Just as story telling can portray the truth with an accurate accounting of the facts, it could just as easily become fiction with a few changes. Fake and manipulated photographs began circulating no longer after the invention of photography.

When photography was first invented, it overwhelming power came from the fact that it recorded nature more realistically than any other art form had ever done before. What happened to that, though?

Correcting, manipulating and enhancing images in Photoshop (or any other image editing program), we must deal with question of both ethics and aesthetics. Ethics are a set of rules that we invent that define what we think is good and bad. Aesthetics, on the other hand, deal with the nature of beauty, art and taste, and things that are pleasing in appearance.

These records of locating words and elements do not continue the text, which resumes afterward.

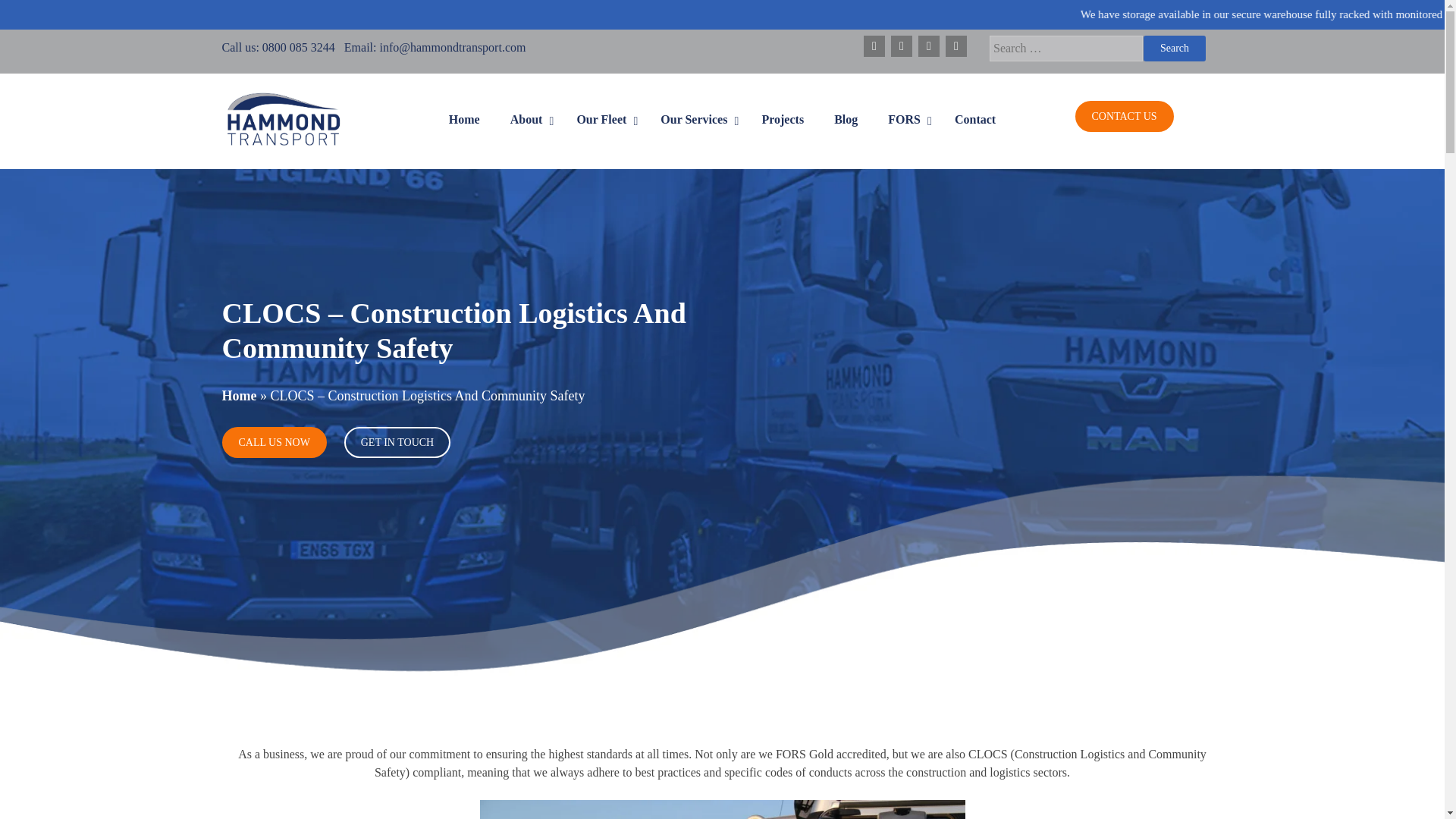
Search (1173, 47)
About (528, 119)
Home (238, 395)
Blog (845, 119)
Our Services (695, 119)
Search (1173, 47)
Projects (781, 119)
CALL US NOW (273, 441)
Our Fleet (602, 119)
Home (464, 119)
Search (1173, 47)
0800 085 3244 (298, 47)
FORS (905, 119)
Contact (974, 119)
CONTACT US (1124, 115)
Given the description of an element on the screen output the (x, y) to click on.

With digital processing, there is almost no limit to what can be done to an image, and many things are done to images with the best intentions. The problem is that the pursuit of aesthetics often violates our ethics.

Changes can be made to images that are undetectable, so much so that there is now discussion that photographs will no longer be allowed as evidence in courts of law. Viewers know full well that anything can be done to an image these days.

If you add something that wasn’t there in the original scene in movies, you’ve crossed the line from a documentary art form into a fictional one. This may or may not be OK in some cases, depending on what your purpose is. So, when it comes down to it, the important questions when we manipulate an image are, why are we doing this, and what are our purposes and intentions?

In the end, manipulation of photos becomes a problem and a question of ethics when the artist or photographer leis about his motivations, methods, an conclusions and presents images with the purpose of intentionally deceiving the viewer.